**Exercise details**
Quote the records verbatim, starting at the line that contains "The height and" and ending with the line that contains "click(x=917, y=576)", both of these lines included.

**Recorded information**
+ + +

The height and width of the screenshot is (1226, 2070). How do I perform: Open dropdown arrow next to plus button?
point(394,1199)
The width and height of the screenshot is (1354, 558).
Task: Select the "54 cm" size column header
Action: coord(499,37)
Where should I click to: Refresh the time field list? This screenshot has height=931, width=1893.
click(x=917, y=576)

+ + +

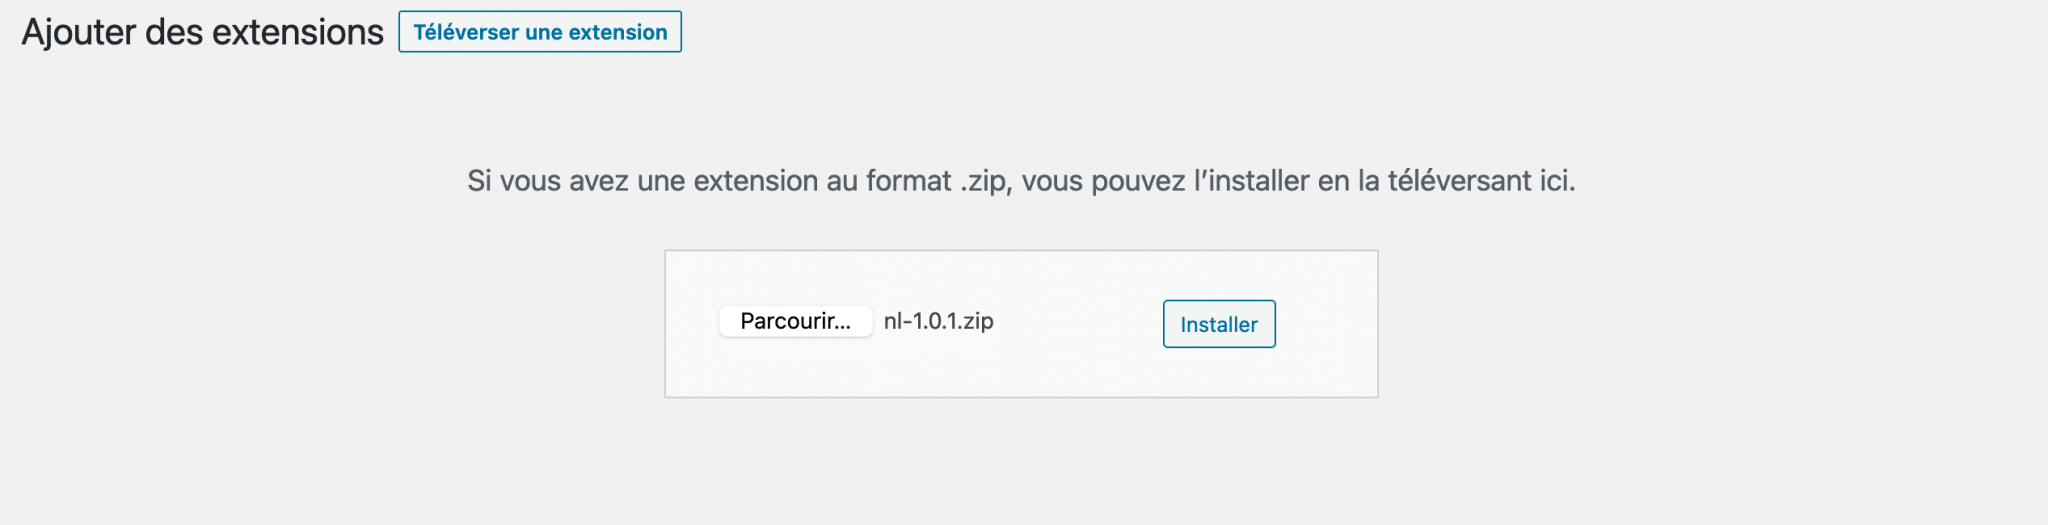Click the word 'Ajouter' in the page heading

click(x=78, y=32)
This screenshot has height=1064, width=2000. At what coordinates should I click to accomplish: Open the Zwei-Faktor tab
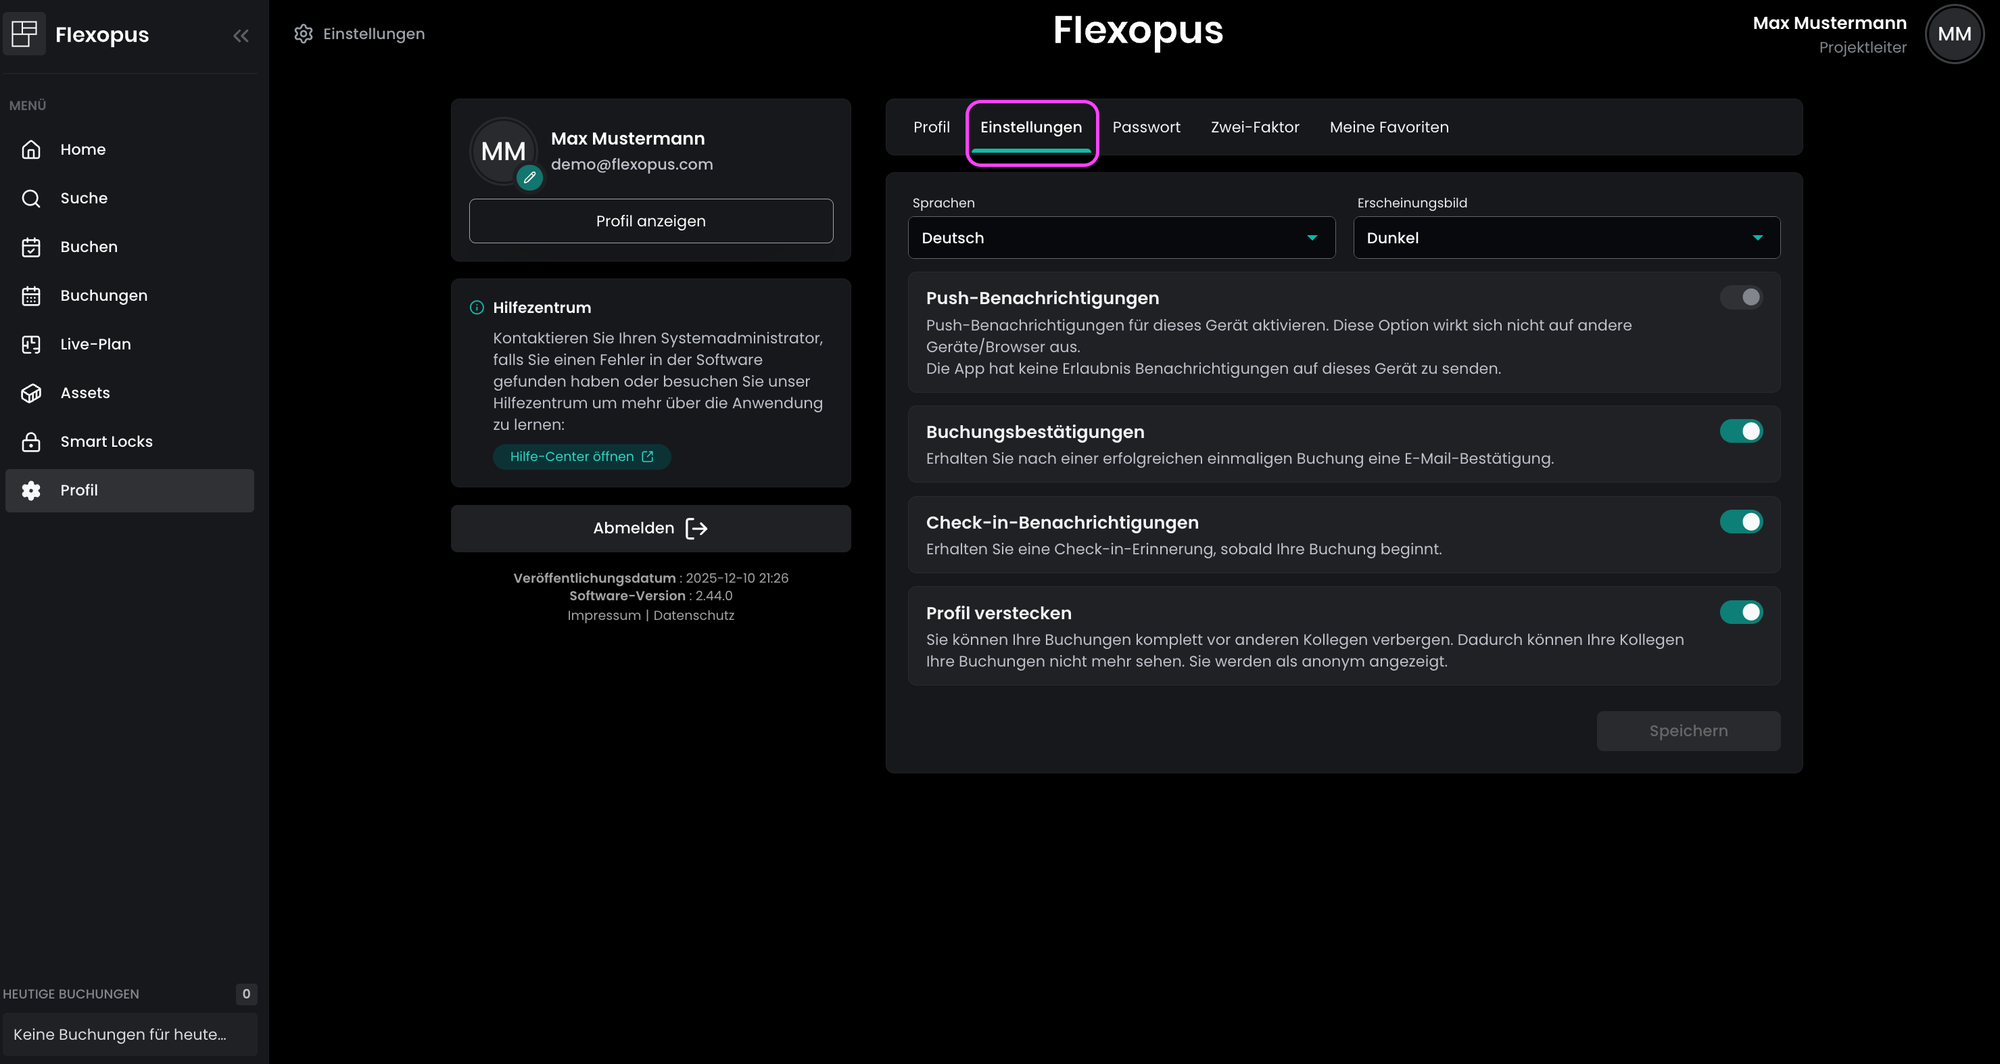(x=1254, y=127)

+ + +

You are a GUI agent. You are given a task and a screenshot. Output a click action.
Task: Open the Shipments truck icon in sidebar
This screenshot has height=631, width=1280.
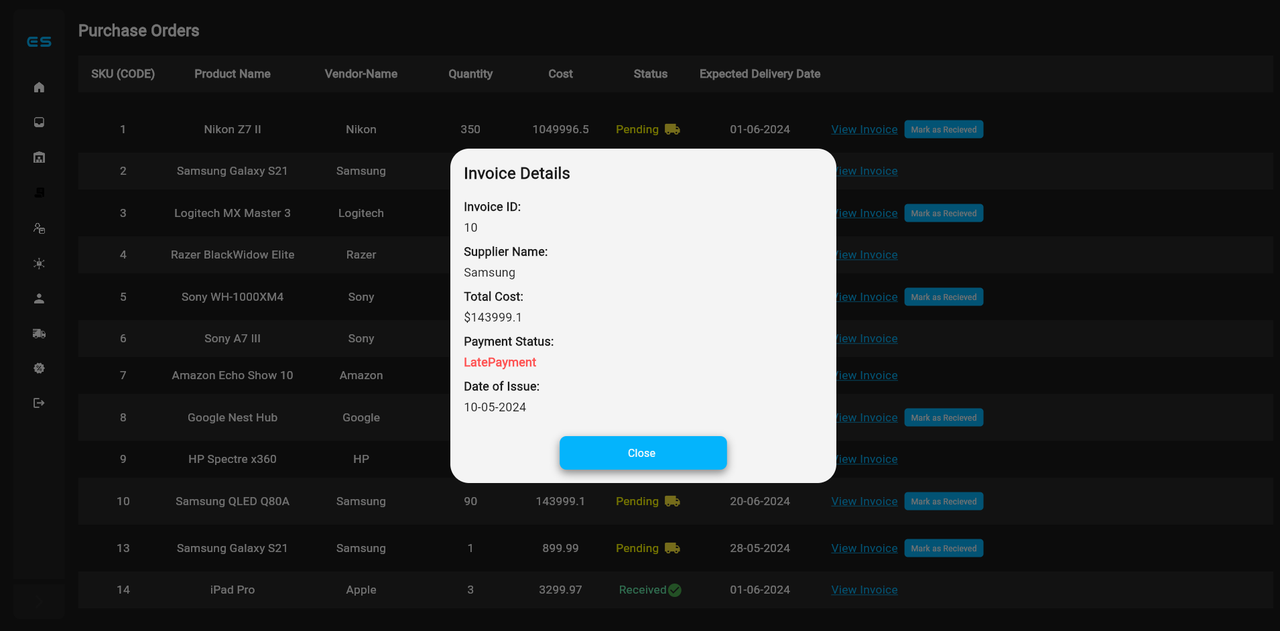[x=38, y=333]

+ + +

**Output below**
The height and width of the screenshot is (1226, 2070). How do I perform: Open dropdown arrow next to plus button?
point(394,1199)
The width and height of the screenshot is (1354, 558).
Task: Select the "54 cm" size column header
Action: coord(499,37)
Where should I click to: Refresh the time field list? This screenshot has height=931, width=1893.
click(x=917, y=576)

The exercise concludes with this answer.